MY TYPEWRITER* TALKS - FALL, 2022

by Reverend John L. Topolewski

*Typewriter is an anachronism. We still have such an instrument, an old manual version that requires focused finger strength and skill to use.. In its place, we have a computer and a word processing program. I have reclaimed a title from the past. While serving as a District Superintendent in the former Wyoming Annual Conference of the United Methodist Church, it was the name of my contribution to the monthly District newsletter. I trust that you may find these ruminations to be of some value.

IN PLENTY OR IN HUNGER

Philippians 4:6-20

Thanksgiving will soon be upon us. For many Thanksgivings past, my wife Nancy’s family would have rutabaga on the Thanksgiving menu. Rutabaga would not be all that they ate; there would be the traditional Thanksgiving fare; but regardless who prepared the feast, there would surely be rutabaga. The funny part always was, that nobody in that extended family really liked rutabaga!

Rutabaga was on the menu. They ate it, not because they wanted to, or because they liked to; they ate it because it helped them to remember, and to give thanks.

You see, until about two decades ago, there were members of that extended family–Nancy’s grandmother and her sisters and brother–still alive, who were children in southern Germany during World War I. At the end of that war, the agricultural and economic resources of Germany were so depleted that starvation was not uncommon. In the little village of Derendingen, just outside Tübingen, Nancy’s grandmother and her family survived the winter of 1918-1919 by eating yellow turnips, something similar to our rutabaga, a vegetable ordinarily fed to pigs. During that terrible winter, it was the root vegetable that kept them alive.

Soon it will be Thanksgiving, and for many, many years, my wife’s family’s Thanksgiving feast included rutabaga. They ate rutabaga, and they remembered, and they gave thanks.

Thanksgiving comes naturally to us, for we have so much to be thankful for: food for our tables, sound industries and services for our employment, government ultimately responsible to the people, peace and prosperity.

Thanksgiving comes easily when the freezer is full, the computers are clicking, the voting booth is open, and the missiles are at rest in their berths.

Thanksgiving costs little, when the benefits received are so much greater than the value invested. So we often fill our worship with platitudes, truisms, and un-truisms, confusing Thanksgiving with the gift and failing to see its appropriateness in times of hunger and want.

In Paul’s letter to the Philippians, he expresses his gratitude for their gift in support of his person and ministry. His affection for these people is such that he is willing to set aside his own constraints, in order to accept their offering (v. 15). In fact, their gift might well be a motivation for sending the epistle.

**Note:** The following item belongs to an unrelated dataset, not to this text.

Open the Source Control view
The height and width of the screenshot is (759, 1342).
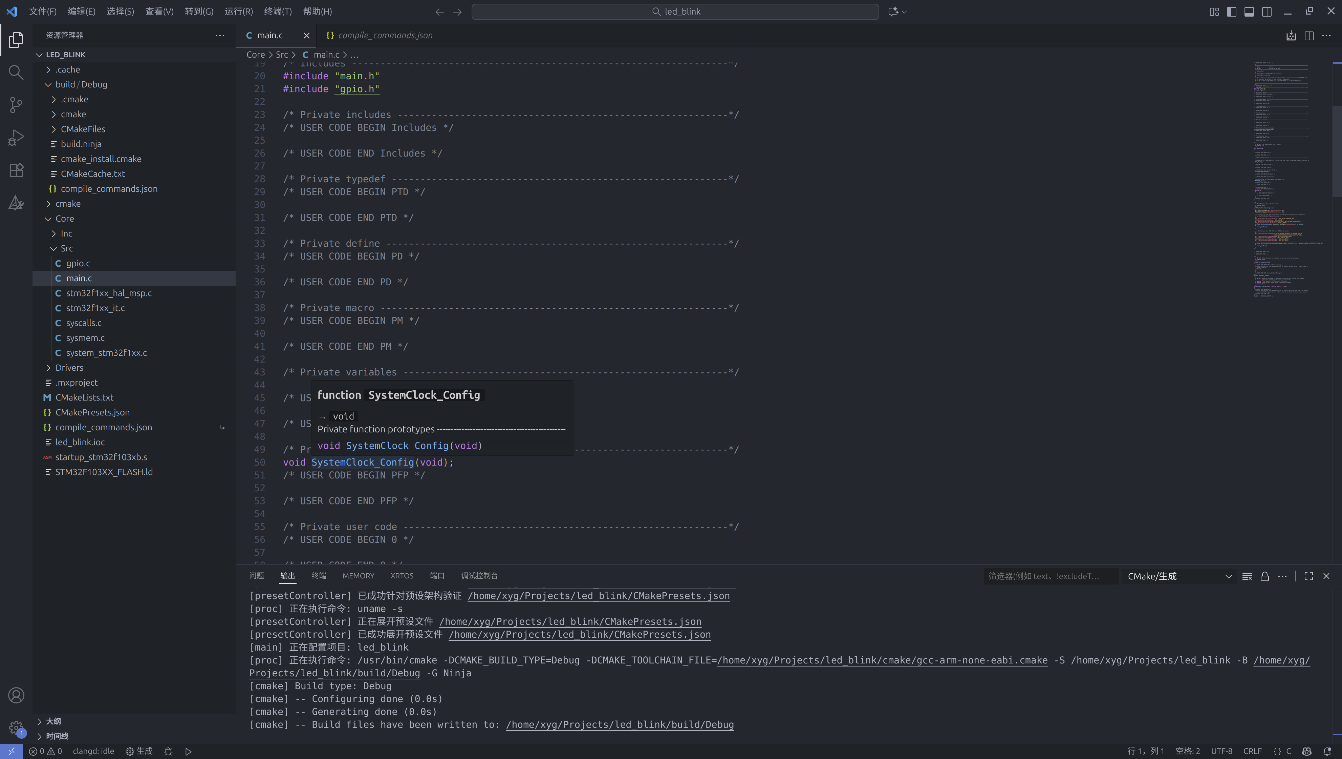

Paul is grateful, and his thanksgiving is real. Yet, his understanding of thanksgiving is tempered by reality: “. . . with thanksgiving let your requests be made known to God” (v. 6).

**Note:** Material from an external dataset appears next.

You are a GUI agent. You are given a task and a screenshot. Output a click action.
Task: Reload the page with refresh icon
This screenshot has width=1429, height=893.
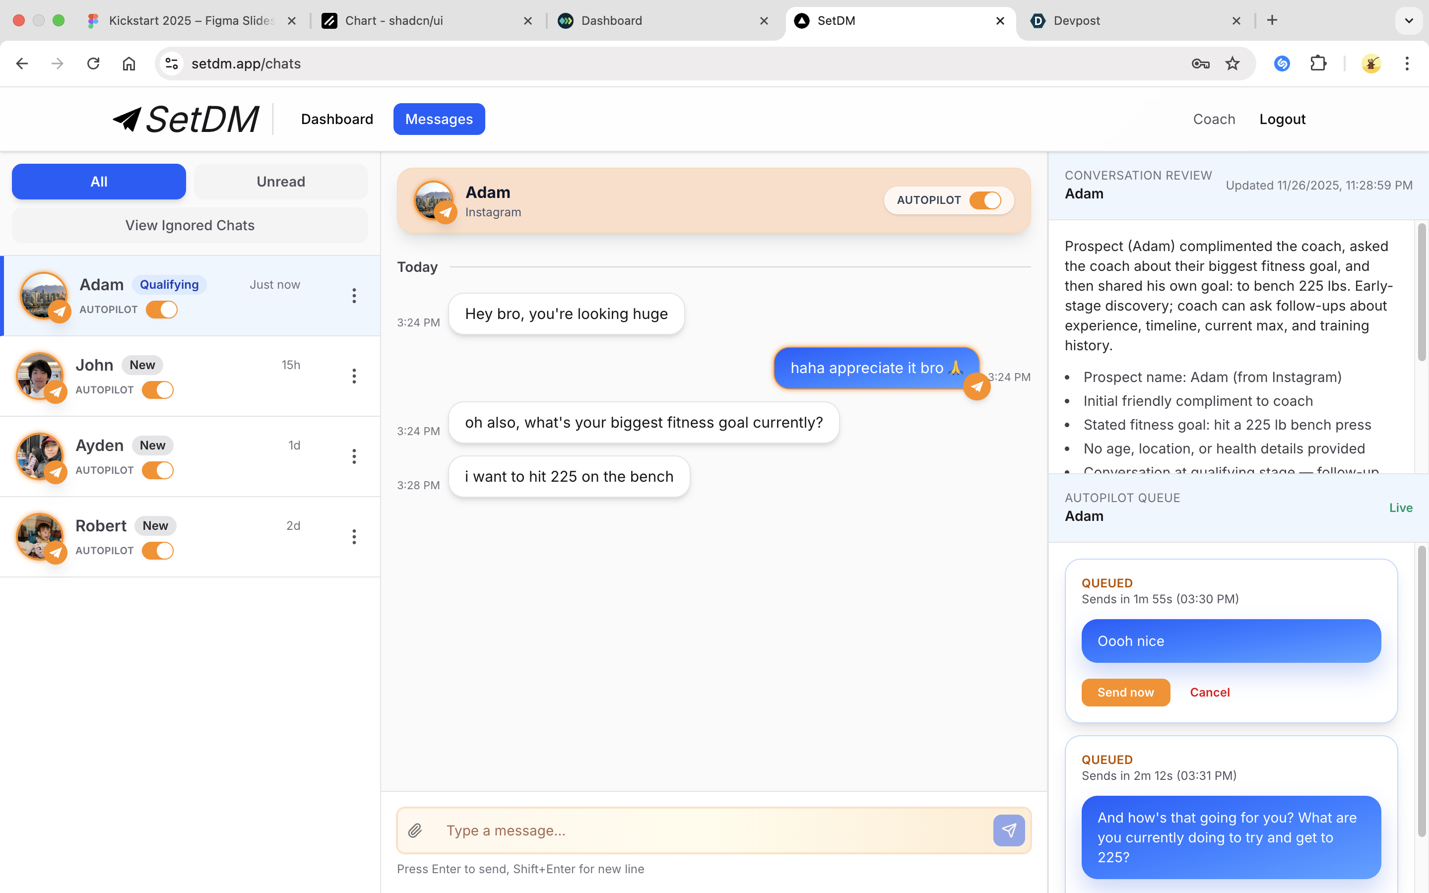coord(93,63)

Thanksgiving precedes the receipt of gifts. It has as its desire the peace of God and finds its truest expression in what is honorable, just, pure, lovely, gracious, excellent and worthy of praise. Thanksgiving is as much a posture as an act, as much an expression of anticipation as fulfillment, appropriate in times of both “. . . plenty and hunger, abundance and want” (v. 12).

I am thinking of the cornucopia which provides the focal point for our attention this season. The fruit, corn, grains and marrows are strewn almost carelessly across our altars. At home, a feast awaits. It is the bread of life. We will give God our thanks for it. Yet I cannot rid myself of the image of another altar, from another time, with its offering and prayer.

I am thinking of a museum–no, more than a museum; a tribute–at the entrance to the Piskariovskoye Memorial Cemetery outside the city of Saint Petersburg in Russia, where we visited in the summer of 1985. One million people died in what was then called Leningrad during the Nazi siege of 1942 to 1944, 675,000 by starvation. It is here that the victims of that tragedy are buried.

It is outside my history; I have nothing to compare it with, no experience of loss to equate it with. I am overwhelmed by such devastation on such a scale.

Amid the graves, in a small display case, I saw the offering: One hundred twenty-five grams of bread, the flour cut with sawdust; one small slice, the daily ration during the siege for non-workers and children. It was the bread of life. And they gave thanks to God for it.

A horn of plenty, a bowl of rutabaga, or a single slice of bread is worthy of our gratitude. May our thanksgiving never be limited to our abundance, or our gratitude defined by our plenty. In all and at all times, let us thank the Lord.